Recently asked / exam angle
- Single-best diagnosis vignette: plateauing hCG over 4 readings post-evacuation → "diagnosis = GTN" (apply the 4 FIGO criteria).
- Score → treatment mapping: a stem gives the eight WHO factors; you total them and decide ≤6 (single agent) vs ≥7 (EMA-CO). Memorise the cut-off 7.
- Full forms / components of EMA-CO are a recurring single-line MCQ.
- DOC for low-risk GTN = methotrexate (with folinic acid rescue); actinomycin-D when MTX contraindicated.
- PSTT/ETT "odd-one-out" questions: chemo-resistant, hPL-secreting, treated by hysterectomy — these break every rule and are favourite distractors.
- Most common metastatic site = lung; do not biopsy vaginal metastasis.
- Contraception of choice during follow-up = OCPs, avoid IUCD.
- Antecedent pregnancy of choriocarcinoma can be a normal term delivery — a classic trick.
- Phantom hCG identification (negative urine hCG) — increasingly tested as a clinical-reasoning item.
Rapid revision
- GTN = malignant trophoblastic disease, trackable by beta-hCG; curable without tissue diagnosis.
- Invasive mole = most common GTN; choriocarcinoma = most aggressive, earliest haematogenous spread.
- Diagnosis (FIGO criteria): hCG plateau ×4 over 3 wk, rise >10% ×3 over 2 wk, persistence ≥6 mo, or choriocarcinoma histology.

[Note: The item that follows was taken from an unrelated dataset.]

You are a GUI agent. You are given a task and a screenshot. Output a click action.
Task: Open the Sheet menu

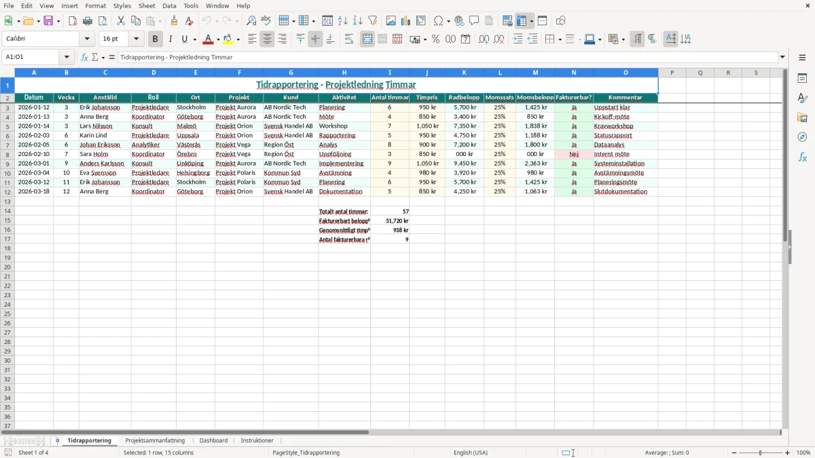[147, 5]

- WHO prognostic score: ≤6 = low risk → single agent; ≥7 = high risk → EMA-CO.
- Low-risk DOC: methotrexate + folinic acid; alternative actinomycin-D.
- High-risk regimen: EMA-CO = Etoposide, Methotrexate, Actinomycin-D / Cyclophosphamide, Oncovin (vincristine).
- Metastatic order: Lung > Vagina > Brain/Liver; never biopsy a vaginal metastasis (bleeds).
- PSTT & ETT arise from intermediate trophoblast, secrete hPL, are chemo-resistant → hysterectomy; not WHO-scored.
- CXR counts lung metastases for the score (not CT micromets); CSF:serum hCG >1:60 = occult CNS disease.
- Consolidation chemotherapy (2–3 cycles after hCG normalises) prevents relapse.
- Contraception of choice = OCPs; avoid IUCD until hCG normal; conceive only after 12 months of normal hCG.
- Phantom hCG: positive serum, negative urine hCG, no response — confirm by dilution before treating.